> **DESCRIPTION OF THE TASK**
Convert the data between the lines holding "Screen dimensions: 1389x868" and "Looking at the screenshot, I should click(x=57, y=605).", inclusive, into a Markdown table with the columns Row and Data line, leaving out blank lines.

> **EXERCISE MATERIAL**
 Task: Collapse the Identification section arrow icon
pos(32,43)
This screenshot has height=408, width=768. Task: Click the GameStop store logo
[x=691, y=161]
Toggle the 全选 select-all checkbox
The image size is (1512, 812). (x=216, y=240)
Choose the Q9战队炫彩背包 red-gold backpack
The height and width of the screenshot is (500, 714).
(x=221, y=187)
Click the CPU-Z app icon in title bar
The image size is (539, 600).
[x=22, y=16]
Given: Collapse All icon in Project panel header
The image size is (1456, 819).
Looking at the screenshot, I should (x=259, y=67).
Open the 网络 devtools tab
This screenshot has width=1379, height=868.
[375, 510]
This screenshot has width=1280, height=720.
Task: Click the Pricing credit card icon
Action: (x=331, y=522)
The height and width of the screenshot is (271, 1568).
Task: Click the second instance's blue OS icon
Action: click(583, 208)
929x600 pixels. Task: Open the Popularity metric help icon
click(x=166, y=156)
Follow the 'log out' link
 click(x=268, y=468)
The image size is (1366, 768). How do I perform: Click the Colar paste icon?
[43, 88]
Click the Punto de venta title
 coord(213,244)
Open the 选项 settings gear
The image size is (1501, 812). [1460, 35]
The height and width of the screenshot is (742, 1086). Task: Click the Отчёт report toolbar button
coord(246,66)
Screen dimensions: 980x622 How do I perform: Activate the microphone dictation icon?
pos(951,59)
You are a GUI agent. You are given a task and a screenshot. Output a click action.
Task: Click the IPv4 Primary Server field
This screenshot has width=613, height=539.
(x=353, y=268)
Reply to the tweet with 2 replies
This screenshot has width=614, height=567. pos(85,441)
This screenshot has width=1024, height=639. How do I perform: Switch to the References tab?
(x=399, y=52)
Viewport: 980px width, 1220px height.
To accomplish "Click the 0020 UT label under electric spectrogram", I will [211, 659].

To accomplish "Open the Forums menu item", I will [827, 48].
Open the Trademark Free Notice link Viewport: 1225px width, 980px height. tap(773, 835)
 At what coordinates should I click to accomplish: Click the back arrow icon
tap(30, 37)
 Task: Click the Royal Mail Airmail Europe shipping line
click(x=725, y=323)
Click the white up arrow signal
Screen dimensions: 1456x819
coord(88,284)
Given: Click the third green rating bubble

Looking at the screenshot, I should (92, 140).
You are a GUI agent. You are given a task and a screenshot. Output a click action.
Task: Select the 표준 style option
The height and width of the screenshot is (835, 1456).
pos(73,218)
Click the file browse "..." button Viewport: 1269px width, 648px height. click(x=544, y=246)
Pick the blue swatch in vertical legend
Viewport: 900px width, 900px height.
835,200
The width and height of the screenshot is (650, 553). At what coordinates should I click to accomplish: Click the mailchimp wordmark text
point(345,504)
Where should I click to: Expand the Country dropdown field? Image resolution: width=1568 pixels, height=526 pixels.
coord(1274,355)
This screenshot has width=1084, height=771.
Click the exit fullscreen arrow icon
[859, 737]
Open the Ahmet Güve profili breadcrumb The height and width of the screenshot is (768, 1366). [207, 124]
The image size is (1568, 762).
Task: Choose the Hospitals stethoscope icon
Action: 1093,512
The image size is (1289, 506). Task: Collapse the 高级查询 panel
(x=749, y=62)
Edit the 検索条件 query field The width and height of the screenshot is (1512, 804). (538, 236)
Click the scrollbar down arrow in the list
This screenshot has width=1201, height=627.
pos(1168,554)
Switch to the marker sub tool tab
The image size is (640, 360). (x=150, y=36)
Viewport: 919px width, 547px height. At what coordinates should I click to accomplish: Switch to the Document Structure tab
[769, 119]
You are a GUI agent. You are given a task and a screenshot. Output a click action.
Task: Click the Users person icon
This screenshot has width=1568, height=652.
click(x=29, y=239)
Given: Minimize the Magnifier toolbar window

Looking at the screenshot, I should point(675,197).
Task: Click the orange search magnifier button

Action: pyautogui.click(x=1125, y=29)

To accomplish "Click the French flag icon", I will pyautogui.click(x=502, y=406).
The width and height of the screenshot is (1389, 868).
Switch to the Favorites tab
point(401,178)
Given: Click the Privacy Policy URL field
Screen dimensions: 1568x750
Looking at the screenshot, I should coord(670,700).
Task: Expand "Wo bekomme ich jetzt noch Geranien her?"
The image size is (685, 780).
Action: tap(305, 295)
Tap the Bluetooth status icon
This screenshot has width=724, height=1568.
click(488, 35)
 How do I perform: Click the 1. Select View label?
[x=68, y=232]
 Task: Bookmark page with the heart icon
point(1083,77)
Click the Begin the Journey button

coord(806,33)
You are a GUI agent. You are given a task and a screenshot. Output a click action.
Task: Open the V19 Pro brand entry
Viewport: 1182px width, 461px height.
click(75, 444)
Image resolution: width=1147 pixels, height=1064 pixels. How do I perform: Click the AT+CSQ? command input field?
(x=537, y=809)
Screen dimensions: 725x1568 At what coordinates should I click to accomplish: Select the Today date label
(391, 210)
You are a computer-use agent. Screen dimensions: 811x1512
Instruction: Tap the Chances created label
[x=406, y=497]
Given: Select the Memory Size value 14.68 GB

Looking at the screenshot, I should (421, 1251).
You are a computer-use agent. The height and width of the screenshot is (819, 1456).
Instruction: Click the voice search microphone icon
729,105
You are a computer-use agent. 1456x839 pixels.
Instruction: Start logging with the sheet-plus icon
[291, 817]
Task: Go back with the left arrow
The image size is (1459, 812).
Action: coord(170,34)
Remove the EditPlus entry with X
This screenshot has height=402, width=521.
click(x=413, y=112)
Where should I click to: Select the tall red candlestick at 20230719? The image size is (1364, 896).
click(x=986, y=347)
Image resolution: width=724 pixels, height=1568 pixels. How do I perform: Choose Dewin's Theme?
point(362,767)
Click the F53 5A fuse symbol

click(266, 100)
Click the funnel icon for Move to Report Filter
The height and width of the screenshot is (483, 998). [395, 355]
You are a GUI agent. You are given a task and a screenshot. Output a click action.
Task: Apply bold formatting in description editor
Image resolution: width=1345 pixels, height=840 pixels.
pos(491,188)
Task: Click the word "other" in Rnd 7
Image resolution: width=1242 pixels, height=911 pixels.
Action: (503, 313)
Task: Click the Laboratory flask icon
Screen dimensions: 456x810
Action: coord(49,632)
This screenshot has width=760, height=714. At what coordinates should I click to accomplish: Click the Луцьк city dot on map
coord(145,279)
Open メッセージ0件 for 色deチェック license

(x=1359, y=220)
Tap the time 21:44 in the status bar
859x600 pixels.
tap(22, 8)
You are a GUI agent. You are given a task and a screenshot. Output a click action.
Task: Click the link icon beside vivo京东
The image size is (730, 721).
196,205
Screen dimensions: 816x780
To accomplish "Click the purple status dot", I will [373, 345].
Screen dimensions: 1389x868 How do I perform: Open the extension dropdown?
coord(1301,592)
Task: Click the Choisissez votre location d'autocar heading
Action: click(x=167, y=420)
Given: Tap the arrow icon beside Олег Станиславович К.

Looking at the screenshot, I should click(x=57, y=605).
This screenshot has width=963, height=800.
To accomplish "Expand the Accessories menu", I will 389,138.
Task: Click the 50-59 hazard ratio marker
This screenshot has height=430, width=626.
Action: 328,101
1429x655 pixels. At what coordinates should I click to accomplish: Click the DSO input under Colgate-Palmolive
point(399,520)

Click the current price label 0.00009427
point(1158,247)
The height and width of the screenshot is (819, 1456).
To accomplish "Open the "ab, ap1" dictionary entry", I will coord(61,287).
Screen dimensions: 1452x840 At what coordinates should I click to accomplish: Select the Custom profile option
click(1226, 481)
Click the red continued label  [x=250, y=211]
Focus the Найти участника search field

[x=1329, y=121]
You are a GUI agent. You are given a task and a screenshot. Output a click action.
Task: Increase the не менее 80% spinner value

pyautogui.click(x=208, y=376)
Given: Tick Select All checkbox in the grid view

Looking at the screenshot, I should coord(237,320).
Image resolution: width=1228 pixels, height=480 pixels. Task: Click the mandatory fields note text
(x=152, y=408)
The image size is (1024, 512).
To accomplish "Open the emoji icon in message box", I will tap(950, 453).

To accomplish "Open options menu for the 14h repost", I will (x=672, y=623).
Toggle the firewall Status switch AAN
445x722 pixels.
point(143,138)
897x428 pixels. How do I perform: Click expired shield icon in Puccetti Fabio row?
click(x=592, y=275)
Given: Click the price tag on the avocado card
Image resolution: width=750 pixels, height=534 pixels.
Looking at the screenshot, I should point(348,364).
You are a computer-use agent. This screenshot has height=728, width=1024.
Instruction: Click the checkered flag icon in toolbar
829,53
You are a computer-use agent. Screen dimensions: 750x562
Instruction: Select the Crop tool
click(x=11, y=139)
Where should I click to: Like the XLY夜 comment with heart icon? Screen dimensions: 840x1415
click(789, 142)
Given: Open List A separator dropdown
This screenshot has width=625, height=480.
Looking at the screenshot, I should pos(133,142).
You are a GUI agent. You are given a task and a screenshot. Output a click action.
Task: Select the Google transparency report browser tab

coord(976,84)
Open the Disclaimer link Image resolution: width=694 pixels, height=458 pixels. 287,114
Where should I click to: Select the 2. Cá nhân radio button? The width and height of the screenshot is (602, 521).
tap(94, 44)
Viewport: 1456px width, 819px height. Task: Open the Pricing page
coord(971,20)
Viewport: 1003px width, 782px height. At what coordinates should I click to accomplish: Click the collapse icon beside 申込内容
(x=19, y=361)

> **ANSWER FOR THIS EXERCISE**
| Row | Data line |
|---|---|
| 1 | Screen dimensions: 1389x868 How do I perform: Open the extension dropdown? |
| 2 | coord(1301,592) |
| 3 | Task: Click the Choisissez votre location d'autocar heading |
| 4 | Action: click(x=167, y=420) |
| 5 | Given: Tap the arrow icon beside Олег Станиславович К. |
| 6 | Looking at the screenshot, I should click(x=57, y=605). |